I can't support this document publication and I don't want to spend energy to try to convince people for this COMMENT
Since I don't want to be in the way, I'll ABSTAIN.

Regards, Benoit
Mirja Kühlewind Former IESG member
Abstain (2017-06-16 for -16) Unknown
I abstain because I don’t think there is a achievable value in publishing this document in the RFC series (for consumption outside the wg). However, I also don’t understand why there is a requirement to support multiple transport protocols, including potentially UDP. I don’t think this is worth a discuss on this document but if SACM plans to invent a new transport (over UDP) instead of just using TCP which seems more than appropriate, it needs a real justification for that (which is at least in this document not at all given)!
Suresh Krishnan Former IESG member
Abstain (2017-06-21 for -16) Unknown
I do see the value of writing up the requirements to guide further work in the WG, but I do not see that value of publishing them in a standalone RFC. I would have much preferred the requirements to be included in the other WG deliverables (as Alvaro and Terry have noted).
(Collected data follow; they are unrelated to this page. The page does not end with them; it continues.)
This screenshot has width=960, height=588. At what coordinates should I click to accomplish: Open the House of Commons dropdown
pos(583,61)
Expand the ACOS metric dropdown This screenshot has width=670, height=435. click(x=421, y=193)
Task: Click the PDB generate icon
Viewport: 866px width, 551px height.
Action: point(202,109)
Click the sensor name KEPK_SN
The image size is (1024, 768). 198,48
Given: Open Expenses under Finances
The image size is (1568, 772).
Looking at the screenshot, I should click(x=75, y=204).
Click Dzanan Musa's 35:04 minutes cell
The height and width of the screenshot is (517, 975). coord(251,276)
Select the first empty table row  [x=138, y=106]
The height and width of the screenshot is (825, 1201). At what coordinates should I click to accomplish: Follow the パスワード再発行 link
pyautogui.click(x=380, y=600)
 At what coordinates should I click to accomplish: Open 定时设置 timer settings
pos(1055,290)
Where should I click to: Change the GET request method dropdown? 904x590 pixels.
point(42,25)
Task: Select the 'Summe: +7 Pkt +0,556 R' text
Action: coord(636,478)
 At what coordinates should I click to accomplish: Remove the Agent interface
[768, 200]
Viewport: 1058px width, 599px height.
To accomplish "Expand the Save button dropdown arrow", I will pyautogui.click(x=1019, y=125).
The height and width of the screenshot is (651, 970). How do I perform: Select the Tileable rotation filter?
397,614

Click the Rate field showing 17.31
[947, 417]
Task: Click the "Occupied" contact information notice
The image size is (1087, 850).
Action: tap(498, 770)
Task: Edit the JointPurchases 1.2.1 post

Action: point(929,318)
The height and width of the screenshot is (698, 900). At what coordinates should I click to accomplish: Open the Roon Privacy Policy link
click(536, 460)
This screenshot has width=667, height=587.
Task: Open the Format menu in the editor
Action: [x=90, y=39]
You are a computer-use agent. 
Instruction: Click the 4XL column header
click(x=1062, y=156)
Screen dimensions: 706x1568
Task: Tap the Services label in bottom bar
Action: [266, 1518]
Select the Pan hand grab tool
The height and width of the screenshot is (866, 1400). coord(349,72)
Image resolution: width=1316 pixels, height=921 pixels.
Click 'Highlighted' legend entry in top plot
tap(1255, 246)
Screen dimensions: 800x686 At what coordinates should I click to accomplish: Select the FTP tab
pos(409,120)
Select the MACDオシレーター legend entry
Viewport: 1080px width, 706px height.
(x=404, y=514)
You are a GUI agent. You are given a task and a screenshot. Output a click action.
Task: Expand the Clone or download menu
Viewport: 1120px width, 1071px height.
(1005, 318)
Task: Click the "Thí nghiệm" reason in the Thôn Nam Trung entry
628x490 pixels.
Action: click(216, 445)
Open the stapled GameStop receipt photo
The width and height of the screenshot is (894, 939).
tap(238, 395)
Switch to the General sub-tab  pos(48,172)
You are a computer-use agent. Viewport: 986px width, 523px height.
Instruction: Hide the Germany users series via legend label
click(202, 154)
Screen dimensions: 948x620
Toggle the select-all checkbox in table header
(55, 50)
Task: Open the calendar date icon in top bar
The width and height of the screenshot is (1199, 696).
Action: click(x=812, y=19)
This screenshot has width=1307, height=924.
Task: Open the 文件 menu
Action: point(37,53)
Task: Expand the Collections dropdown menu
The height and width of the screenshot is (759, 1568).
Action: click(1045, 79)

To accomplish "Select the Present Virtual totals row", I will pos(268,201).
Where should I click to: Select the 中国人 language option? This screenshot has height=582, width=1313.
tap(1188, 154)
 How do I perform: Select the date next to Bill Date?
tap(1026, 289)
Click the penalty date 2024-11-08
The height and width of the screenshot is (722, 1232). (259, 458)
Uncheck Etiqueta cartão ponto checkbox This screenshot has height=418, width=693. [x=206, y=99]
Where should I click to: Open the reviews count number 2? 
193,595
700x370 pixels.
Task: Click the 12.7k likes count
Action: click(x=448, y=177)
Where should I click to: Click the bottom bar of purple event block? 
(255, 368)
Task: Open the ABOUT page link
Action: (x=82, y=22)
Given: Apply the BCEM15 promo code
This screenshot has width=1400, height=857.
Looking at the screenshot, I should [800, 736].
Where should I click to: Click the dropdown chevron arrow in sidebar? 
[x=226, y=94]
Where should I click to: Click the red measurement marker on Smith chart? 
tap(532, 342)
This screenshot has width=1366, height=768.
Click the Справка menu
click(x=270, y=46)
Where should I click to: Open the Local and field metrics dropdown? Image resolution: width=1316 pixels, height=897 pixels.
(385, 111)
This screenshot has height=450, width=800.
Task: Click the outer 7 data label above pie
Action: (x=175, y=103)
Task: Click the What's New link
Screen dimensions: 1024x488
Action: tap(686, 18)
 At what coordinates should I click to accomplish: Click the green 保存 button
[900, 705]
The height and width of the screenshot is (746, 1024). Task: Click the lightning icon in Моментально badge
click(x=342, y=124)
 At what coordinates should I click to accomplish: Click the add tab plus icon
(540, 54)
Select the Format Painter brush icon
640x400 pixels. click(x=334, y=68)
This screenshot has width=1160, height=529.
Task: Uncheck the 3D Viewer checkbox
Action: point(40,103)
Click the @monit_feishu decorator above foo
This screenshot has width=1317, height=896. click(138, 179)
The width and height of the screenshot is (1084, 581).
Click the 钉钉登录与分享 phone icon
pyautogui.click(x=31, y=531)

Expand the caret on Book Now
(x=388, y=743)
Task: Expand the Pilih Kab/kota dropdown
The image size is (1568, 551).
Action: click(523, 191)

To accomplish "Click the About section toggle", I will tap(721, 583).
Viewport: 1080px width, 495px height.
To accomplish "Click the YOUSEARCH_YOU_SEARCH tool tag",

I do respect the WG's intent to publish and I am abstaining to move out of the way.
Terry Manderson Former IESG member
Abstain (2017-06-20 for -16) Unknown
I am balloting ABSTAIN on this document as I don't see strong value in a set of requirements as a standalone document added to the RFC series. I appreciate it's an extension of the use-cases document and a WG milestone but it reads like the architecture and info model is already done (and indeed WG revisions of that work look mature). In which case I STRONGLY urge that the 10 pages of requirements be placed (as required) in appendices of the milestone documents (information-model, data-model, protocol/Interface, architecture etc). This maintains the rationale for the designs in question and aids the reader in comprehension of the work.

That said, with ABSTAIN positions, I am not blocking publication of this document and I shall leave it to the responsible AD to adjudicate.